● **EXERCISE REQUIREMENTS**
Copy the entries below line for line, without the pictures.
┌─ INPUT
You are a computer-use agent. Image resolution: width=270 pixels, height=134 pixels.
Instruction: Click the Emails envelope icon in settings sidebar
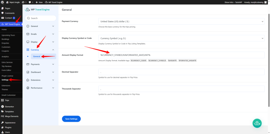tap(28, 34)
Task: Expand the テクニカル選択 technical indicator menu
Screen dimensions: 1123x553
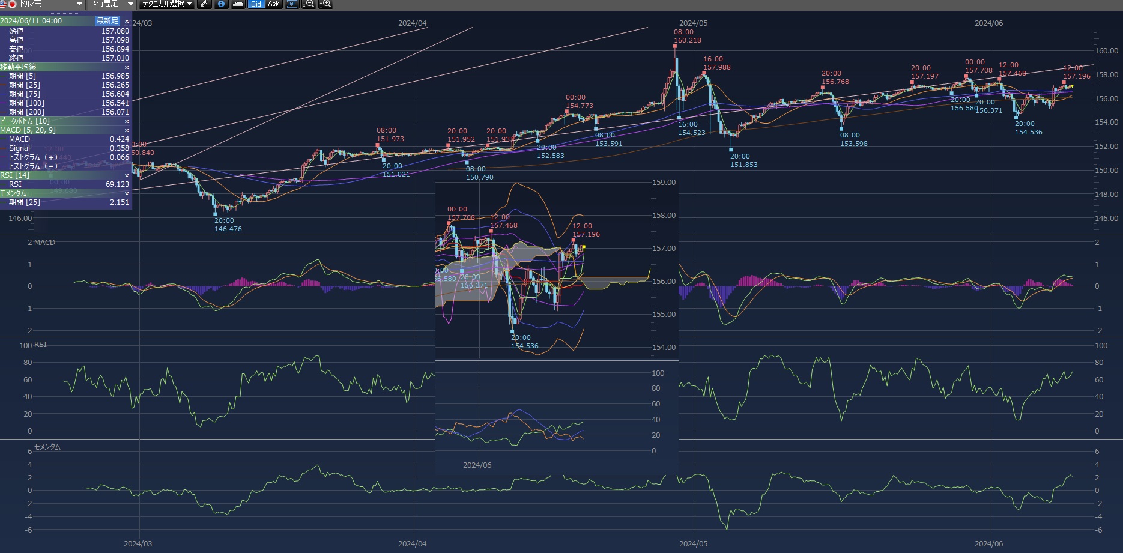Action: click(167, 4)
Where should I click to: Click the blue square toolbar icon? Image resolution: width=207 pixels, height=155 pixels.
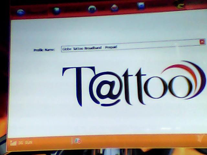click(x=140, y=5)
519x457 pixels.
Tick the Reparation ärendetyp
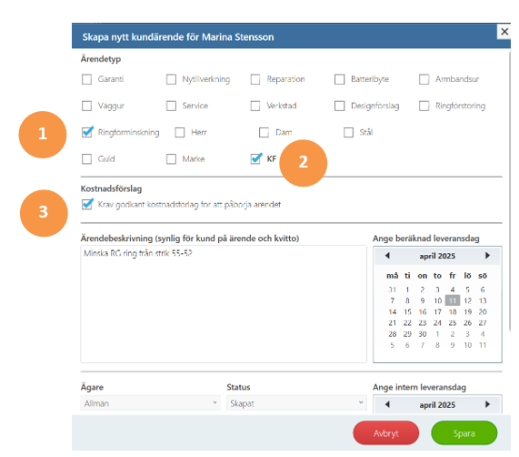tap(255, 79)
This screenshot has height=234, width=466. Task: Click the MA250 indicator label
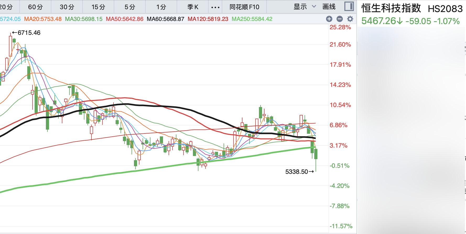pyautogui.click(x=252, y=19)
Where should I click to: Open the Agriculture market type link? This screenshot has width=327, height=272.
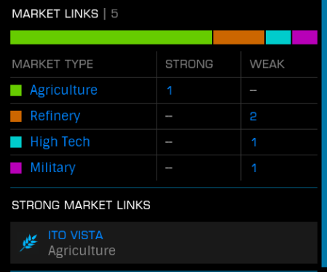pos(63,90)
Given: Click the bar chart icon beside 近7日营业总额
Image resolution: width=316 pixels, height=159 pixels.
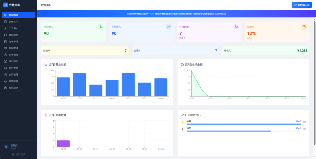Looking at the screenshot, I should [x=46, y=65].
└─
● **OUTPUT FOR THIS EXERCISE**
You are a computer-use agent. Image resolution: width=270 pixels, height=134 pixels.
Instruction: Click the Emails envelope icon in settings sidebar
tap(28, 34)
Task: Expand the テクニカル選択 technical indicator menu
Screen dimensions: 1123x553
Action: click(167, 4)
Where should I click to: Click the blue square toolbar icon? Image resolution: width=207 pixels, height=155 pixels.
click(x=140, y=5)
519x457 pixels.
Tick the Reparation ärendetyp
tap(255, 79)
This screenshot has height=234, width=466. Task: Click the MA250 indicator label
pyautogui.click(x=252, y=19)
Where should I click to: Open the Agriculture market type link? This screenshot has width=327, height=272.
pos(63,90)
Given: Click the bar chart icon beside 近7日营业总额
Image resolution: width=316 pixels, height=159 pixels.
Looking at the screenshot, I should [x=46, y=65].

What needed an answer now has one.